HUMBEDE.COM – Berurusan dengan efek emosional dari infertilitas adalah kenyataan pahit bagi setiap orang yang ingin memiliki anak. Setelah masa bulan madu berakhir, pasangan yang baru menikah pasti berkeinginan membentuk keluarga kecil mereka sendiri.
Terkadang, suami istri memutuskan untuk menunda kelahiran seorang anak terutama bagi orang tua yang masih berusia 20-an dan masih ingin berkarir sebelum mengurus anak.

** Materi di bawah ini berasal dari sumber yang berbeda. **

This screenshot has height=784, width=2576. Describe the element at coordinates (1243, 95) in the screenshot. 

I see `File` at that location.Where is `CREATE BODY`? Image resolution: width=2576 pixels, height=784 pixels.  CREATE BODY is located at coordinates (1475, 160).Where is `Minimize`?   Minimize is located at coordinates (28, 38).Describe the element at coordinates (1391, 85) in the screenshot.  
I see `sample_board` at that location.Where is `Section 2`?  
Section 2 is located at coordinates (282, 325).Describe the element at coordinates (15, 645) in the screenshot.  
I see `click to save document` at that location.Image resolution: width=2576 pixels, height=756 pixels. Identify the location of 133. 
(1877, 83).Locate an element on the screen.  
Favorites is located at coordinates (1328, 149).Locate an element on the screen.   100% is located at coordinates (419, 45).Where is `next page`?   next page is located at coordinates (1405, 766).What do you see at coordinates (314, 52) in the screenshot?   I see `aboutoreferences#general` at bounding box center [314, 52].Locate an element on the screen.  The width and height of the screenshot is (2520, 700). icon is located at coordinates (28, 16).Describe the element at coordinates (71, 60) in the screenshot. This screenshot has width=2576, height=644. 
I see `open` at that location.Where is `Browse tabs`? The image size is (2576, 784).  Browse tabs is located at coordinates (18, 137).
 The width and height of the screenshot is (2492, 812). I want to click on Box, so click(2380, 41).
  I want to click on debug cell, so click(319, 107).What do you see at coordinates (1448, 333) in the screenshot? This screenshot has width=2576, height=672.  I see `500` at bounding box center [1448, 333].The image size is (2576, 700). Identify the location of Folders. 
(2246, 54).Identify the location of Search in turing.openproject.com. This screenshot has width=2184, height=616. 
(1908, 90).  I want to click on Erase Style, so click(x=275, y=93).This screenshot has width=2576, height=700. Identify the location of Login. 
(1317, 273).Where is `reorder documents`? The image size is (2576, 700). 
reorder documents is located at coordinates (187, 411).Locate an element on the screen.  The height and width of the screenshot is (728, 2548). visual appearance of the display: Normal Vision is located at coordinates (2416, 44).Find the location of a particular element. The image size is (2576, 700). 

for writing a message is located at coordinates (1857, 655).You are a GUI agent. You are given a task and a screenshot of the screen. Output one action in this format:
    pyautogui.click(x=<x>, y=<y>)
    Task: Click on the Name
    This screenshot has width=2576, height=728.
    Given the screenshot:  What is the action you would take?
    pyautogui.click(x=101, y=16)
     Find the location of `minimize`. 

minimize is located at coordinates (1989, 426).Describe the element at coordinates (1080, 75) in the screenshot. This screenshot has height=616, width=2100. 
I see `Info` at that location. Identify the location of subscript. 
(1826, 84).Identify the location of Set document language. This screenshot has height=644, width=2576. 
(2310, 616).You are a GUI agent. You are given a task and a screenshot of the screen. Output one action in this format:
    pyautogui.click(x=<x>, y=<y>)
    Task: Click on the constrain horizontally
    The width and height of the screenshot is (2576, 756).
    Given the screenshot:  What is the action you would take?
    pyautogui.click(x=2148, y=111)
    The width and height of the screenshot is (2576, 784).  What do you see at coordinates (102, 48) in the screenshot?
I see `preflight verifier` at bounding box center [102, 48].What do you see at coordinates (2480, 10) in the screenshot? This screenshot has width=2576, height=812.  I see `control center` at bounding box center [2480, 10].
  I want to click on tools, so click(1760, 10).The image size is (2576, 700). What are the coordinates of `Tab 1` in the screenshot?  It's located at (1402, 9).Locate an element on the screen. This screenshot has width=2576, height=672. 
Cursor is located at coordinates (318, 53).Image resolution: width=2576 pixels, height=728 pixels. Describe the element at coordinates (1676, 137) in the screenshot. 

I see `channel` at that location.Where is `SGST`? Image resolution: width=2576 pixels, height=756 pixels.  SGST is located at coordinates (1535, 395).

Sayangnya, beberapa orang di dunia ini ditakdirkan untuk tidak pernah merasakan bagaimana menjadi orang tua. Biasanya, setelah jangka waktu yang wajar, pasangan dengan sendirinya akan merasa butuh untuk memiliki buah hati, dan jika ternyata mereka belum dikaruniai seorang anak dalam waktu yang terlalu lama, mereka pasti akan memutuskan untuk mencari pengobatan yang tepat.
Perawatan kesuburan telah memberikan keturunan pada banyak pasangan suami istri, tetapi terkadang tidak semua orang berhasil meski telah mengeluarkan segala daya dan upaya.
Seiring waktu, kekecewaan ini bisa memainkan peran yang cukup besar pada pasangan yang mulai menampilkan efek emosional akibat infertilitas. Dan perasaan ini diperparah oleh orang-orang di sekitar mereka yang selalu sibuk untuk mengajukan pertanyaan mengganggu kepada pasangan yang belum memiliki anak.
Hal inilah yang kemudian menyebabkan beberapa efek emosional dari infertilitas seperti berikut:
DAFTAR ISI
Jika pasangan suami istri tidak sangat terikat, maka mereka akan cenderung untuk saling menyalahkan satu sama lain.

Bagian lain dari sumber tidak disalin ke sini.